— START OF Data for this exercise —

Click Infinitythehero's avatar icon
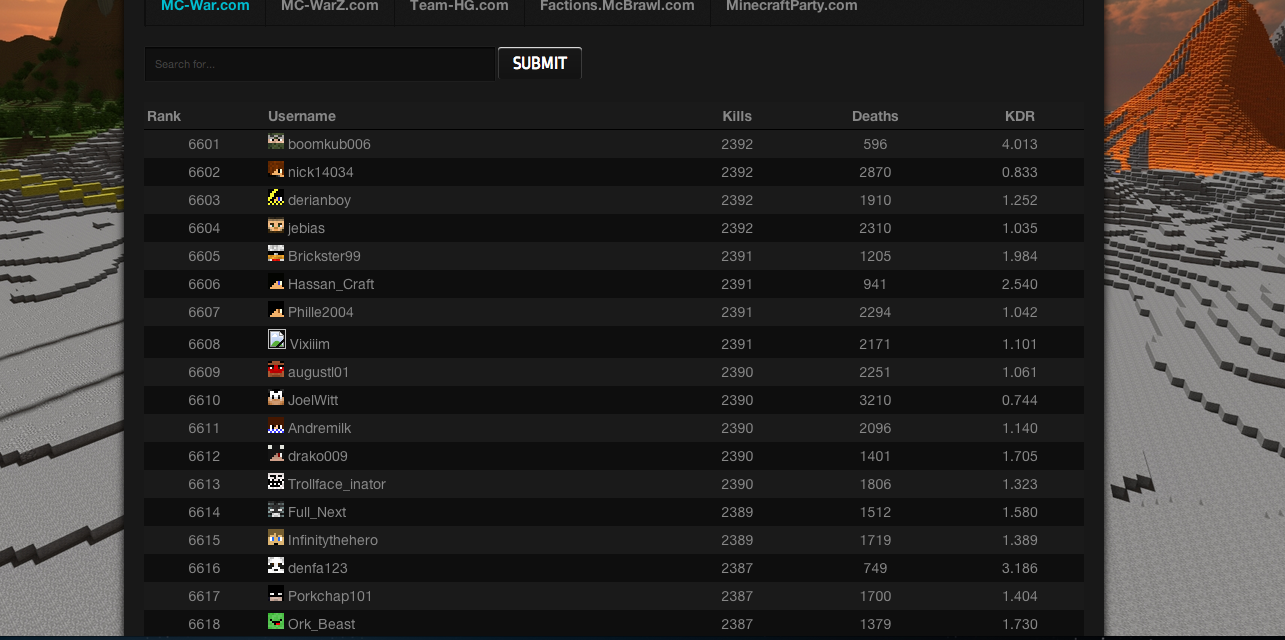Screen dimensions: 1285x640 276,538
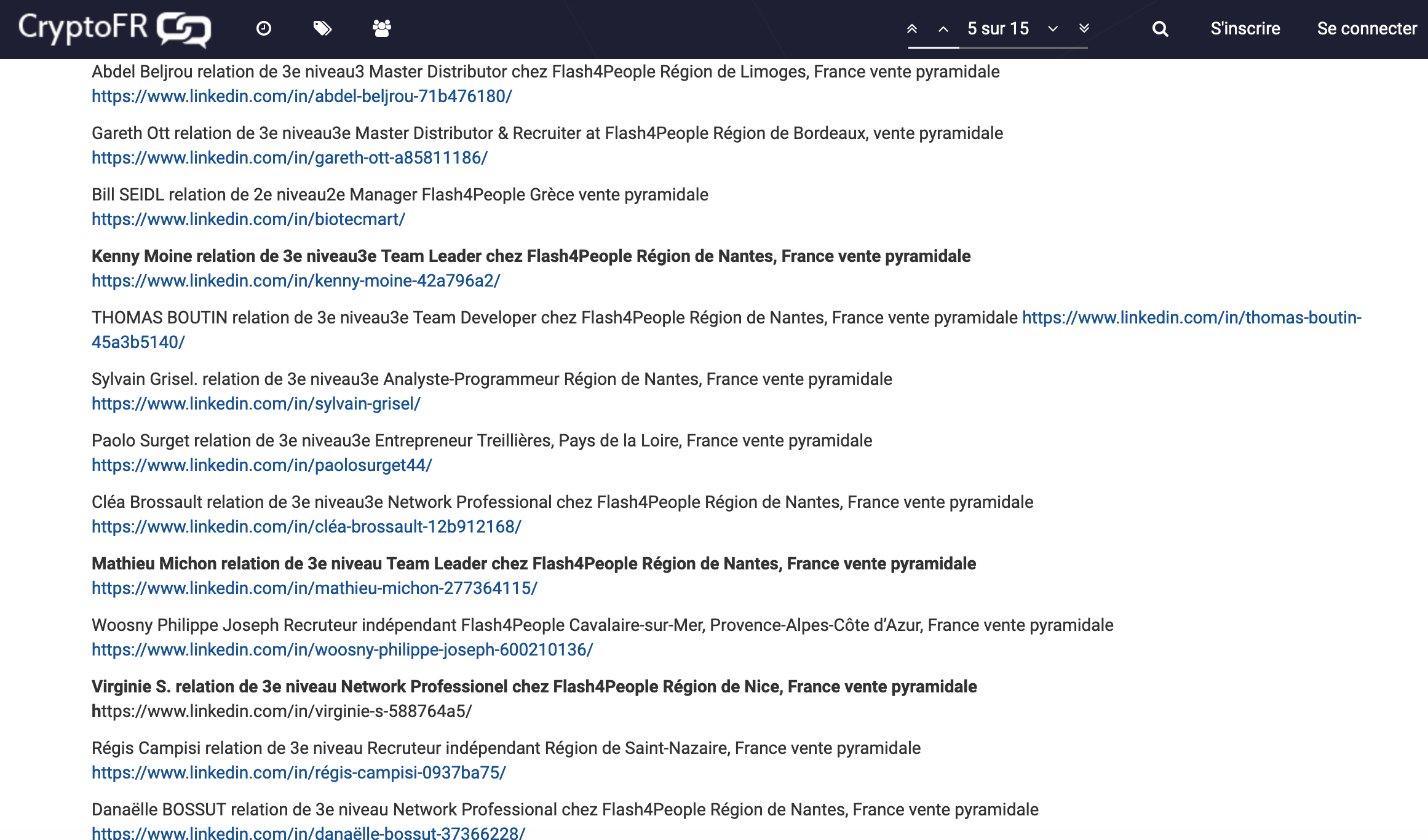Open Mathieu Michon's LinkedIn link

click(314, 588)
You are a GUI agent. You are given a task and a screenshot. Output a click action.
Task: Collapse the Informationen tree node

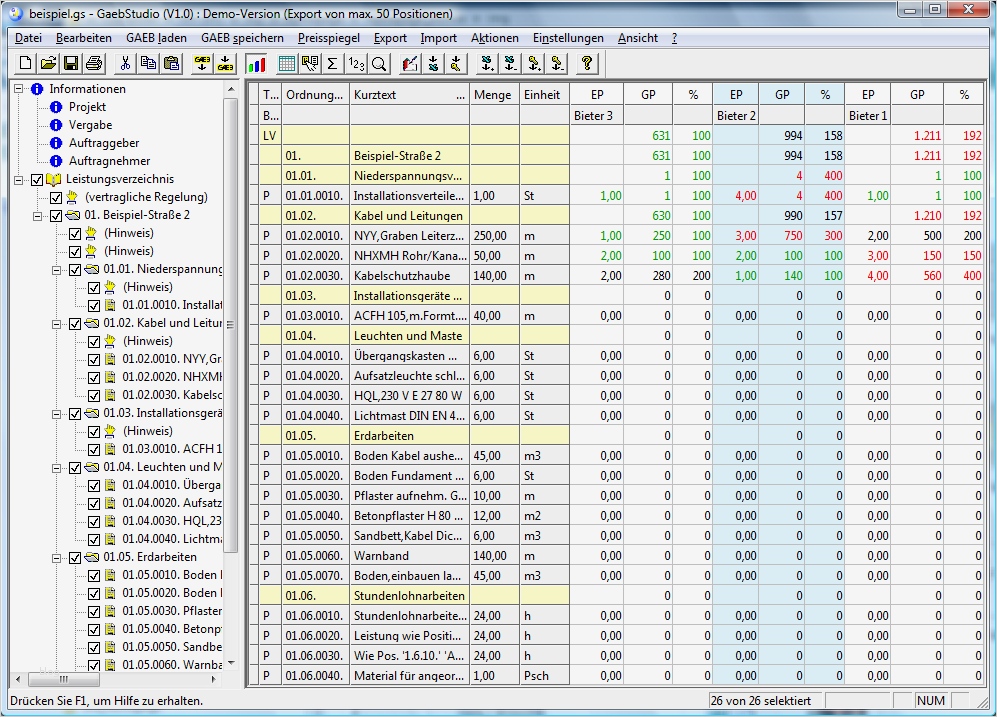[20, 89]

— END OF Data for this exercise —

What you have to do
Can you reproduce the lines above word for word, leaving out the pictures?

The answer
Click Infinitythehero's avatar icon
Screen dimensions: 1285x640 276,538
Open Mathieu Michon's LinkedIn link

click(314, 588)
You are a GUI agent. You are given a task and a screenshot. Output a click action.
Task: Collapse the Informationen tree node

[20, 89]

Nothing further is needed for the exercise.